The law was thousands of pages which also delegated authority to make hundreds of rules to implement the law to the federal bureaucracy. It created new compliance requirements for doctors, hospitals, insurance companies and even medical device and drug manufacturers. And, not coincidently, some of the results have been the same as in the banking industry.

Obamacare regulations mandated certain coverage for everyone; many would argue (including Thinking Man) that the mandates became social policy statements rather than simply provide basic coverage to everyone.   This has contributed to higher deductibles and rapidly increasing costs of even ‘affordable’ plans. This year, for example, costs of plans on the healthcare exchange in Minnesota rose over 50%. In Tennessee, with the highest or second highest increases in the country, the average premium rose 63% for the single, 27-year-old enrollee. Even more significantly, major insurers started dropping out of the business and withdrew their plans from the Obamacare exchanges. In Alabama, BCBS of AL was the only plan offered through the Obamacare program and in several other states there were many areas with just a couple of plans offered.

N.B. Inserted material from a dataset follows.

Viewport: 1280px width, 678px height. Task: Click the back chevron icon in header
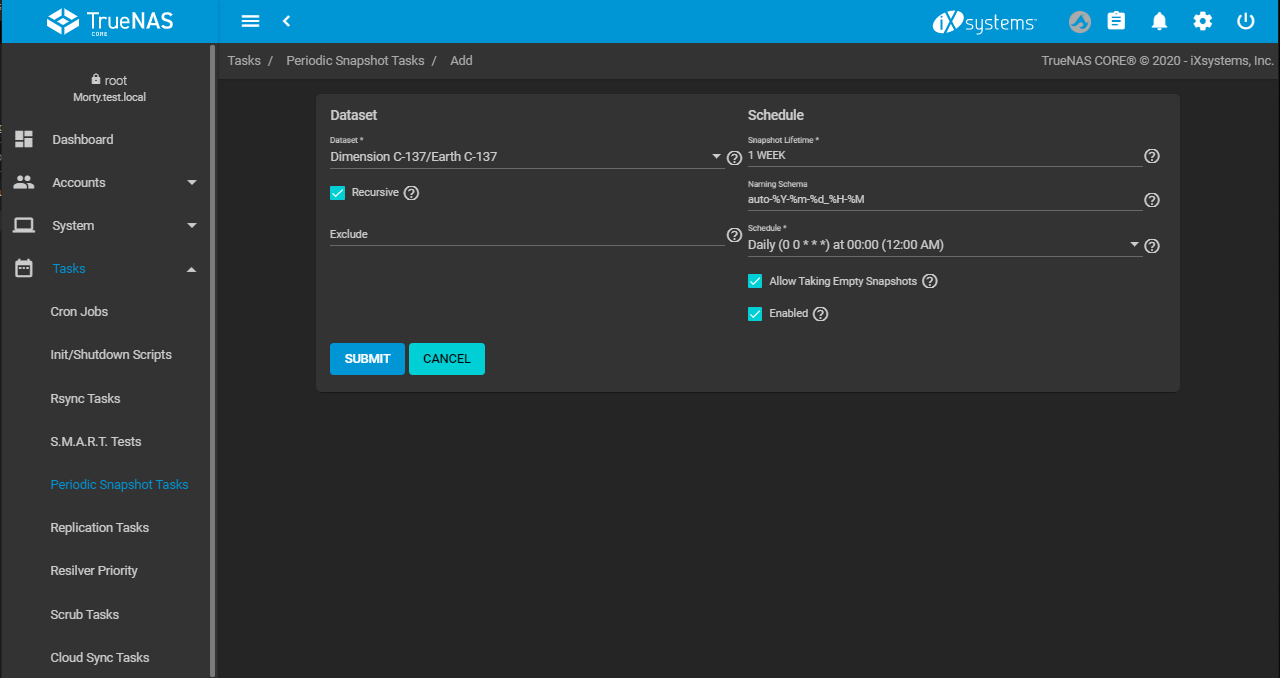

And, as we all know, decreased competition just means more costs.

On the larger scale, healthcare providers were scrambling to deal with the implications of the law.  Obamacare provided financial incentives to encourage affiliation of doctors with hospitals, and so a significant consolidation in the industry occurred as more independent doctor practices are now owned by hospitals, again decreasing competition.

And as we have seen in the banking industry, the cost of compliance is high enough that only the bigger companies can absorb the costs. This led to proposed mergers among several large insurance companies, as companies realized that only through ‘scale’ can they survive the long-term cost spiral. We have seen the second largest insurer in the country, Anthem, propose to buy Cigna; Aetna to purchase Humana, and Centene purchased HealthNet. If these healthcare giants consolidate, it would almost totally eliminate competition in many markets and by doing so, would drive up costs to consumers in the long term. To date, the government has approved the merger of Centene and HealthNet but denied the mergers of Anthem/Cigna and Aetna/Humana on anti-trust and anti-competition grounds, which may be a good thing, but much of the impetus for the mergers is the onerous burden of federal regulation.

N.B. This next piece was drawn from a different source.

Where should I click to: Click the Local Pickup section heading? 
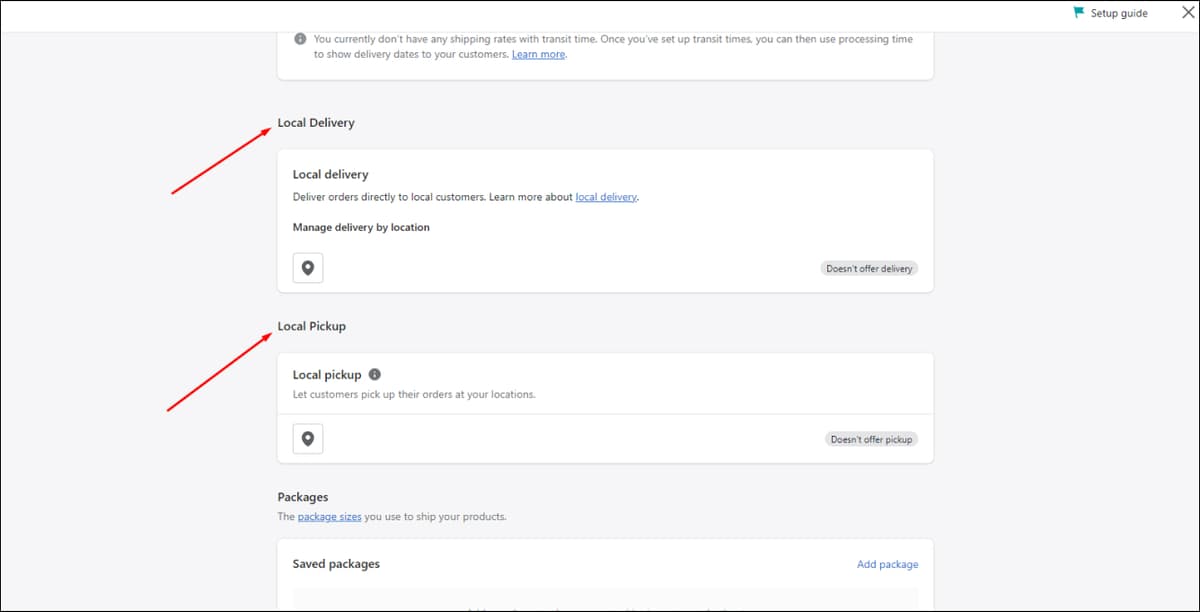[x=312, y=326]
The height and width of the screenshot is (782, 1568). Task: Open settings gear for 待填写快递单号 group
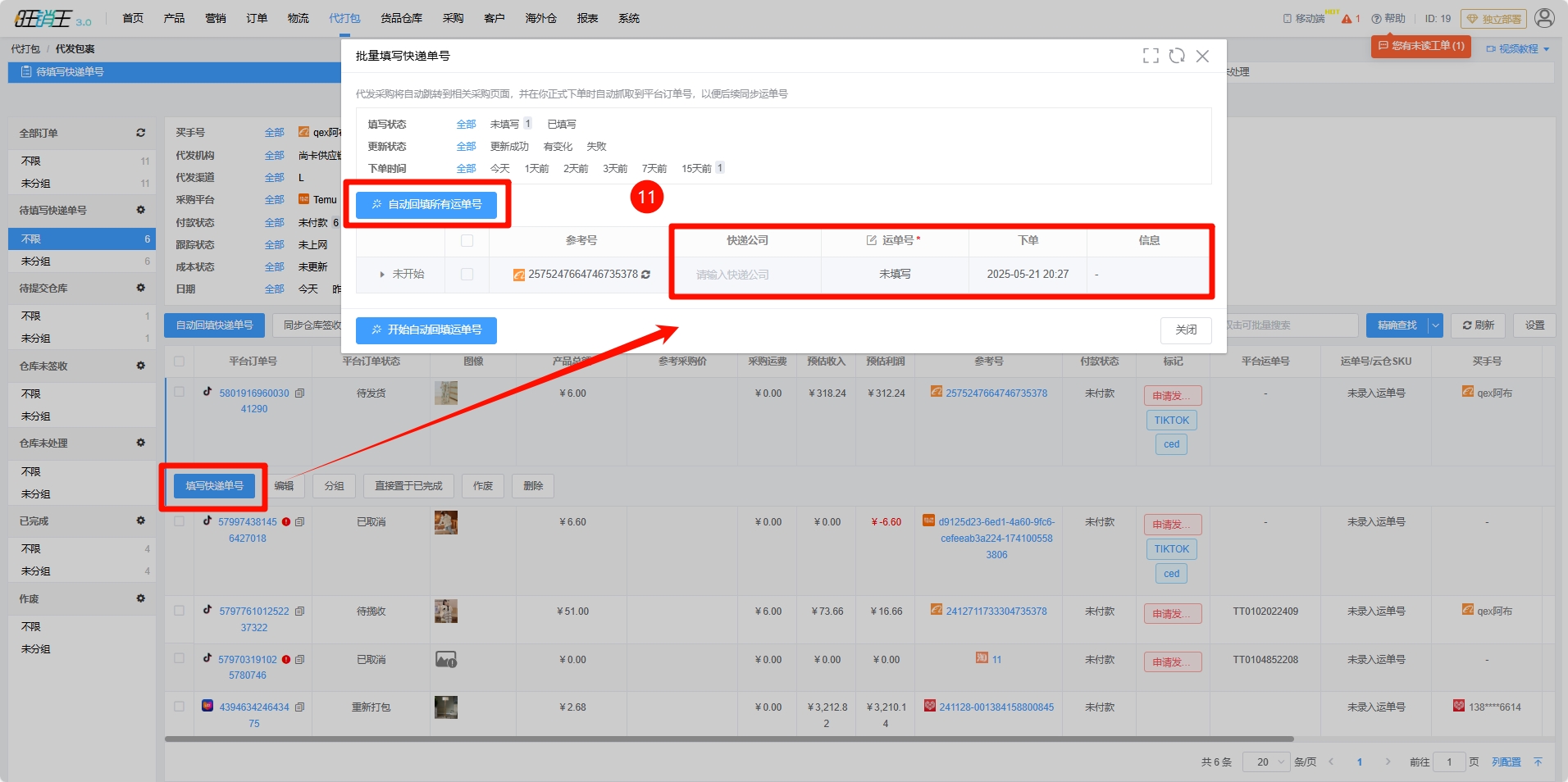tap(140, 211)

And on top of all of that, small companies who employ about 40% of the US workforce (depending on what figures you use) have cut back on providing health insurance or have cut workers’ hours from full-time to part-time so they don’t have to provide insurance because of the rapidly rising costs.

These two examples serve to dramatically illustrate the point. Government regulation, when overdone, has the opposite effect of helping the US people. And in a cruel irony, it affects those who are usually least able to afford it, the low income among us. In the case of banks, the availability of credit has been cut significantly, especially to lower income individuals. Healthcare regulations have reached tens of thousands of pages, causing prices to rise explosively at the same time that the average deductible for health insurance is in the thousands of dollars for an individual and tens of thousands of dollars for a family, while access to care has decreased dramatically.

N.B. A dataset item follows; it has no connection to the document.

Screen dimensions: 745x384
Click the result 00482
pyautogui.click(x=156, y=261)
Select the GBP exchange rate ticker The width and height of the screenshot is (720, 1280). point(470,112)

Just in these two examples, we have instances where the US economy absorbs about $100 billion a year just in cost to comply with new regulations. And that does not count the cost of providing healthcare coverage for the uninsured, etc.. And it illustrates that the cost of regulations actually tend to decrease competition, and drive out smaller business.  Government regulation is the enemy of small business and becomes a barrier to the small, local, often more consumer friendly business that many who promote massive regulations say they favor.

Imagine the economic effect of putting $100 billion back into the economy every year, and then imagine if that were targeted toward those at the lower end of the income ladder.   Every year. And those are just 2 examples of the financial impact of federal regulations. Multiply that several times and it’s easy to see why every federal regulation that increases costs should be looked at with a very critical eye.